Tasks =
a - In the interview excerpt, what does Yoni want his children to do?
b - Please continue the interview excerpt on Yoni's views of the conflict from where it stops.

── Document text ──

The tension created by Israel’s necessary and reasonable security measures is merely the latest outlet for Palestinians to unleash their woes onto Israel.
“It’s really easy to collectively blame some sort of outward entity, than to take a look inside and understand that holy shit our Abu Mazen, which we view as a god, is corrupted to the bone. I think that is something that is really stopping them,” he said.
Most American Jewish leaders believe that the two-state solution is the right answer. Others, such as J Street, believe that settlement policies allowing increased Jewish presence over the Green Line*, is the major obstacle to peace. But the soldier on the ground disagrees with their highfalutin solutions.
“I don’t know if there is a right solution,” he said about the conflict between Israelis and Arabs.
“It’s really easy to look at the past few years and use that as a point of judgement. They don’t take into account the fifty years, at least, that this conflict has taken shape into its modern form, which is wrong. Beyond that I think it’s just pandering. It’s a way for them to seem progressive and co-exist in a world where the opinion is generally against Israel.”
Asked if he has a message for the American public that he wishes they would understand, Yoni said, “A lot of people that I have spoken to, especially foreigners, they don’t really understand the conflict, they don’t even start to understand the conflict. Don’t believe everything that you see on television, especially on conflicts that have been going on for a long time. Read up on it for yourself from unbiased sources, understand the mistakes from both sides, and don’t just pick and choose facts. Look at the full picture. Talk to Palestinians and Israelis, and decide for yourself what you think.”
Notwithstanding the lack of peace, Yoni has no plans to leave Israel. Although there are many reasons Israelis move to other countries, especially for better economic opportunity, Yoni wants to raise his children in Israel. He wants them to serve in the military and fight for Israel as he is doing.
Here is Yoni’s commentary on the solutions typically put forth for the Arab-Israel conflict. He does not believe any of the below proposals are viable solutions.
- There is the one state solution where everyone becomes citizens and this is just beyond unreasonable, and in my opinion, just wont ever function. You can’t just hand Palestinians citizenship and expect them to be okay with Jews, and to stop hating Israel and the Jewish people at that instant.

───
── Dataset content ──

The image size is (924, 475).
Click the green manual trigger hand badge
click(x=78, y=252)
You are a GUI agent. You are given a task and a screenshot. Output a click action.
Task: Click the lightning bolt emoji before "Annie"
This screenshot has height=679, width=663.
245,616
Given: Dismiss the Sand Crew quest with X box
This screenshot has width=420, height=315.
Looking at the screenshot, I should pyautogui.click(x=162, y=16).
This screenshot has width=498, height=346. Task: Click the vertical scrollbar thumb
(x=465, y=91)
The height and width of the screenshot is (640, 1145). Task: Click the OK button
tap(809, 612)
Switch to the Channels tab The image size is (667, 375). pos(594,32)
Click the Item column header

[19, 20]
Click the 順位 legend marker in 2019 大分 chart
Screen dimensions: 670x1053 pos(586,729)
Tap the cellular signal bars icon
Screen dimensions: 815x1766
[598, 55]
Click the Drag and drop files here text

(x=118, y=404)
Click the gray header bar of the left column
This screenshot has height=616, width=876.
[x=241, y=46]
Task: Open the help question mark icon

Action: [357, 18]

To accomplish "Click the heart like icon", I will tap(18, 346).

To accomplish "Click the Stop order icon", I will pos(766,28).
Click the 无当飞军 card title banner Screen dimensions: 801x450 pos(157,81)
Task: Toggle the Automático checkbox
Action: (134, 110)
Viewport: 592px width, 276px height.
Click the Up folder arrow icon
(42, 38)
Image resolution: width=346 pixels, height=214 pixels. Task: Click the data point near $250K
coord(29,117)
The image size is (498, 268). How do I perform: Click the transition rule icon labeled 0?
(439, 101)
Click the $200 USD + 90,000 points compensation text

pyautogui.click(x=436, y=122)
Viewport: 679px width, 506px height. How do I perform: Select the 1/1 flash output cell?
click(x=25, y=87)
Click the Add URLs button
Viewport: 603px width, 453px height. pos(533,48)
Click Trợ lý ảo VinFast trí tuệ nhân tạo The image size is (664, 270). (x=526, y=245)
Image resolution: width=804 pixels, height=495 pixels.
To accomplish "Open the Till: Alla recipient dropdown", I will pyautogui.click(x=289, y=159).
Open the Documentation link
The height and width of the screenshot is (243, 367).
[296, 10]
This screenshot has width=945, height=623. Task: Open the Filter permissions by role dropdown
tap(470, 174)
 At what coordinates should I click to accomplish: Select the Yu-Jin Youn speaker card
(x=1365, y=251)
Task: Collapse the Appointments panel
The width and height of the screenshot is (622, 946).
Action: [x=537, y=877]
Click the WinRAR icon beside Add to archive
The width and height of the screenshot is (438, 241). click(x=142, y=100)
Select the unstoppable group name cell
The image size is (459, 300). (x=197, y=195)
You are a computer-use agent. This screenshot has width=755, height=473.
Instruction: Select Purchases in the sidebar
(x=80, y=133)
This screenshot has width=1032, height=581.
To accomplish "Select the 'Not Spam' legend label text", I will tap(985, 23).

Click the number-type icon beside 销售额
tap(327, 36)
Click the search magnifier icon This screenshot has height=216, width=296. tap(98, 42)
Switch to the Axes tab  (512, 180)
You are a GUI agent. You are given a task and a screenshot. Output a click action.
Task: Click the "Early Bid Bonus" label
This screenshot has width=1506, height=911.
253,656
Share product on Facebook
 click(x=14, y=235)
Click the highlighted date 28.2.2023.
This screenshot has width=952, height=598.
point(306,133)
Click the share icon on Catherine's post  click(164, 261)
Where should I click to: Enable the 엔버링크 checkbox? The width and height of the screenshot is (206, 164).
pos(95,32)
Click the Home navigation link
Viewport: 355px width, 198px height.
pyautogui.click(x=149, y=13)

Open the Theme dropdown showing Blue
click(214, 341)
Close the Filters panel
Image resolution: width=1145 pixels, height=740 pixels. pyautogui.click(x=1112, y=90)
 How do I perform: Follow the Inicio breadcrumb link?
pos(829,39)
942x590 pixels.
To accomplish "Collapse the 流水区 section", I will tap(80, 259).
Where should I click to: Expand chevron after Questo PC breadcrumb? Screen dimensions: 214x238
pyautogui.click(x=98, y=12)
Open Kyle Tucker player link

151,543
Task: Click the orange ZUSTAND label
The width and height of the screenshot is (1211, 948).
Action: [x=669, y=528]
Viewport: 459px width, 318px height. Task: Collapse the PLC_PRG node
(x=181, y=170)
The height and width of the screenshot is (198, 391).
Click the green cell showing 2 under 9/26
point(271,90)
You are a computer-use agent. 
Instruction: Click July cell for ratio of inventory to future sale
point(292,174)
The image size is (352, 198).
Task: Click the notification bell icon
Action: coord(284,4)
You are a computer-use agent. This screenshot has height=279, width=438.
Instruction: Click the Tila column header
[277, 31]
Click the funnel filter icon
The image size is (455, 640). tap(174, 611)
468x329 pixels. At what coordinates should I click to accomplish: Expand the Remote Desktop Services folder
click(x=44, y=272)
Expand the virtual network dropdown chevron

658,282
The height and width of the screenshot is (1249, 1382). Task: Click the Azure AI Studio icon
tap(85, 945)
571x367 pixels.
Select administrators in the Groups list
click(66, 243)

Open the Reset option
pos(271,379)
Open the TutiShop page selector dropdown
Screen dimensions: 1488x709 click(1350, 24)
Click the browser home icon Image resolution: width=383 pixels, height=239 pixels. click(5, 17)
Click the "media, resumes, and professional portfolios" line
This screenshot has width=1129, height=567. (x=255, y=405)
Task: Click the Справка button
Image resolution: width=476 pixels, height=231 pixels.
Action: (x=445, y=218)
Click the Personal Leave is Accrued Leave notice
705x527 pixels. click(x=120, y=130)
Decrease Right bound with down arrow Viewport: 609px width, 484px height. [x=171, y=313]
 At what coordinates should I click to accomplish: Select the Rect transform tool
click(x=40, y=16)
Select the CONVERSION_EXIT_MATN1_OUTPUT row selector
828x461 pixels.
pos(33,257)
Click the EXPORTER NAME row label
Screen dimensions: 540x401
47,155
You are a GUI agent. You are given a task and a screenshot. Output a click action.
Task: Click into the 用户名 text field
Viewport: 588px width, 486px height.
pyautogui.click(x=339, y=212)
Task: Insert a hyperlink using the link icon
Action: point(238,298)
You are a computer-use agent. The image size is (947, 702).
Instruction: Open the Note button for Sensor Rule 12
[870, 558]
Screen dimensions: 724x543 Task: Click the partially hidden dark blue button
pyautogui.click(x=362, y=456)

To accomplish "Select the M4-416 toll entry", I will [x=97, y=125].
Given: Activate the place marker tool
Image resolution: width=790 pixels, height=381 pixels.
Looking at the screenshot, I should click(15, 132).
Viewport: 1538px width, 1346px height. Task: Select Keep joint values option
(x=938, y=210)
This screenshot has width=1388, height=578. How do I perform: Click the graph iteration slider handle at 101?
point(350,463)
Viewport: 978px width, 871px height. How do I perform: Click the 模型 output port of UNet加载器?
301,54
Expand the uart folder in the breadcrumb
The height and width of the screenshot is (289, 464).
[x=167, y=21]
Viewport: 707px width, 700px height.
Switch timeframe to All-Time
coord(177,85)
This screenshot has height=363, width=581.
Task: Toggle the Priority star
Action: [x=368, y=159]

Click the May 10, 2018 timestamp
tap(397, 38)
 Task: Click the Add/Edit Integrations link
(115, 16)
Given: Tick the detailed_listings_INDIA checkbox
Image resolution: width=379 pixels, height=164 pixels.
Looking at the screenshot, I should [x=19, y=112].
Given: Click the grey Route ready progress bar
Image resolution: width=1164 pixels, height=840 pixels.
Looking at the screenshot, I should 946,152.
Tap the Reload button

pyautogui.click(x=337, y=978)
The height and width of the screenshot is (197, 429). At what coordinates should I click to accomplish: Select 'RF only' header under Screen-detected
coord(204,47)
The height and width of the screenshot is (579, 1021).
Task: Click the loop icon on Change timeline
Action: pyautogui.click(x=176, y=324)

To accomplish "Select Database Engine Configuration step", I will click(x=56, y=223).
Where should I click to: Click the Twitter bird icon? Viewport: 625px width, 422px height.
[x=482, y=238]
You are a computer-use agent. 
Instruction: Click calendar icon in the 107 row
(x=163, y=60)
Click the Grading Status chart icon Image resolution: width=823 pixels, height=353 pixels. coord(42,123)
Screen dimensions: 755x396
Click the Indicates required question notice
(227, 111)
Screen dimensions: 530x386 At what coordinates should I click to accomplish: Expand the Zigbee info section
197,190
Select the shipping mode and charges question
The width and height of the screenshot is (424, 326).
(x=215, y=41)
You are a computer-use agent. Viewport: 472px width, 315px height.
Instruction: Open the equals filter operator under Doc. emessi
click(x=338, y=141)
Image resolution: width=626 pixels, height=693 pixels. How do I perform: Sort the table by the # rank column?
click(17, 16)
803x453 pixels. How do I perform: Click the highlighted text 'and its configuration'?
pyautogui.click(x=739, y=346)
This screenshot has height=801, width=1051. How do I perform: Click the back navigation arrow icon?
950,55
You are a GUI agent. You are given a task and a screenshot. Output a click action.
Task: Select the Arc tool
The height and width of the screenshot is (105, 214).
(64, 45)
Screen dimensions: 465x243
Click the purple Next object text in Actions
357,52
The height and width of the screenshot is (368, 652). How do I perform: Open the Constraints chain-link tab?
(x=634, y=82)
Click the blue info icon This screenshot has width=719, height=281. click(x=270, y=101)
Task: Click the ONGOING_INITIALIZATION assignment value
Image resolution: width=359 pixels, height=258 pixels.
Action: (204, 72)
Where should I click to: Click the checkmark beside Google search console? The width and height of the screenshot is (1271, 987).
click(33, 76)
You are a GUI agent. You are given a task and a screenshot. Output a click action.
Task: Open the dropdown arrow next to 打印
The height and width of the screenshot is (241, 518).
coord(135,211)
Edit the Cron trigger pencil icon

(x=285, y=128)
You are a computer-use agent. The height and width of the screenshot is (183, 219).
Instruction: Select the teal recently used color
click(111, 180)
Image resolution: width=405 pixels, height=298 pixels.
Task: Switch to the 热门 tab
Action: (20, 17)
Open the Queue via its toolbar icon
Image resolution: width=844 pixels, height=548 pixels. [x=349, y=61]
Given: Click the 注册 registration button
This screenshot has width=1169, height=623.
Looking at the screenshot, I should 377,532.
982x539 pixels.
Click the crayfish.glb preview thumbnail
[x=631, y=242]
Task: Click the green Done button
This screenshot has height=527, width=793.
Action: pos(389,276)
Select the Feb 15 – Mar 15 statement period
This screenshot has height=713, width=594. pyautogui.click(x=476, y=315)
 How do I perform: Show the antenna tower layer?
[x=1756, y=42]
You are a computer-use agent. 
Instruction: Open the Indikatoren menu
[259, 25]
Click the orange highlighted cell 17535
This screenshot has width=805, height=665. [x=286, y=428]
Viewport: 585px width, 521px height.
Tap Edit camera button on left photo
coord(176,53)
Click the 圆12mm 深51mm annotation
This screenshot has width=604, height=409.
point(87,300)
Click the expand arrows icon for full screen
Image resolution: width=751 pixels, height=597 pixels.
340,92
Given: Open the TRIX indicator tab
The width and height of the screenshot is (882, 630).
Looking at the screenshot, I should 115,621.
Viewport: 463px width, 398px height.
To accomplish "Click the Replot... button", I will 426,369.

───

Answers per task =
a - He wants them to serve in the military and fight for Israel as he is doing.

b -
- Then there is the two-state solution, I don’t think this is a right solution, but we already tried and apparently it didn’t work with the whole Oslo agreements and stuff. I do acknowledge that over twenty years have passed since Oslo and the people changed, it’s a whole new generation. But I still don’t believe this new generation is ready to really start their own country and get rid of everything, like the terrorist acts. Beyond that, if we give them a country they can start their own military, they can have their own airport, things important to them this can end up becoming a proxy war with Iran right on our doorstep which will probably happen. If we give them a country what people think will happen is they will suddenly have democracy and everything. But no, they will have a certain party that is funded by Iran and Hezbollah, and other terrorist organizations, that will rise to power because they are the most powerful ones because they get foreign funding. Then, it would just be a proxy war with Iranian forces and Syrian forces joining in, which is, from a security standpoint, not tenable.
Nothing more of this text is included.